The following limitations of this study should be considered: first, this was a retrospective study with a small number of patients at a single center. In spite of this limitation, GPLS derived from 3D-STE technique was found to be an independent predictor in the diagnosis of the complex NSTE-ACS. Second, the patients with or without LV wall motion abnormalities were enrolled in our study. We did not exclude the congestive heart failure patients which was caused by the NSTE-ACS. This may affect the results of the speckle tracking. Because the weakened heartbeat caused by the congestive heart failure would confuse speckle tracking, the pathogenesis of heart failure in our study is definite. The heart failure was all caused by myocardial ischemia or infarction. Third, 3D-STE technique has some limitations, such as the variable algorithms, frequent upgrades of the speckle tracking softwares. The influencing factors for the result of GPLS is the performance of 3D-STE, including spatial resolution, signal noise, temporal resolution, lower optimal frame rate, and the reliability of measurements in patients with tachycardia.[ 3D-STE was performed on all the patients on the same machine of GE Vivid E9 (Horten, Norway), which had the same frame rate, temporal resolution, and spatial resolution.[

Conclusion

GPLS assessed by 3D-STE at rest is an independent risk factor of the complex NSTE-ACS patients.

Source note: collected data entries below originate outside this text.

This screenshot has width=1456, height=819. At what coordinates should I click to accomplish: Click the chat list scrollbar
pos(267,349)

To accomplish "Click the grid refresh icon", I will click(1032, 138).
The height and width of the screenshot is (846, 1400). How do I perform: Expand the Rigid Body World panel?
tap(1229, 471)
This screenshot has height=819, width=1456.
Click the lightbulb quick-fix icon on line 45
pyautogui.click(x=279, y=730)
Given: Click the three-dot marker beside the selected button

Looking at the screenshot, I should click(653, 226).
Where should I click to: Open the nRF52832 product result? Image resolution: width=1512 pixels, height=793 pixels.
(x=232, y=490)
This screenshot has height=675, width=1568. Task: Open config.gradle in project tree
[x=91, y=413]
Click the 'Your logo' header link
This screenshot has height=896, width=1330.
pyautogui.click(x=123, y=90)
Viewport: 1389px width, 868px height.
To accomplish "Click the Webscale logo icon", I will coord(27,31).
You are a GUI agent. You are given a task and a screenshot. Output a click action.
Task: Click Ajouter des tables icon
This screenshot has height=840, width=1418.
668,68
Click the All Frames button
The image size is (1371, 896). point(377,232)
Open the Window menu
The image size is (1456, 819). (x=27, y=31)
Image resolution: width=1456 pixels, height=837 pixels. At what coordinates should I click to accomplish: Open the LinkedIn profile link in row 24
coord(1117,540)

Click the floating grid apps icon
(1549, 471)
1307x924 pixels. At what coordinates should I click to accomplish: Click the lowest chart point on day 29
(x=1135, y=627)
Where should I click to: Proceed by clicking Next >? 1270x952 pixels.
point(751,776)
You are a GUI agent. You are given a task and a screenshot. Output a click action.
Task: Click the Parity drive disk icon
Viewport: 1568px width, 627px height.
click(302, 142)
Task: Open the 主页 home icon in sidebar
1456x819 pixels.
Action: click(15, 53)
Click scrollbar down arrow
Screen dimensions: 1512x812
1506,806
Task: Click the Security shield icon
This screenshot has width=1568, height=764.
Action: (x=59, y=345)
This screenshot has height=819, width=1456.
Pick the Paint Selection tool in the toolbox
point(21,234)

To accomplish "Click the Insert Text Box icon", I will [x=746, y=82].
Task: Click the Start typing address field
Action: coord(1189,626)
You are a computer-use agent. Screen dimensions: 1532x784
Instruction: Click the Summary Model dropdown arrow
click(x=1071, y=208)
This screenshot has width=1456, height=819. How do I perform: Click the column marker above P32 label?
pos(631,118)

The absolute value of GPLS is significantly associated with the complexity of coronary artery lesions in the NSTE-ACS patients, who should promptly take CAG examination and not receive clopidogrel therapy to allow early CABG. The present study indicates that 3D-STE is a noninvasive, reproducible, and efficient tool that has a potential clinical practice to evaluate the coronary lesion in NSTE-ACS patients.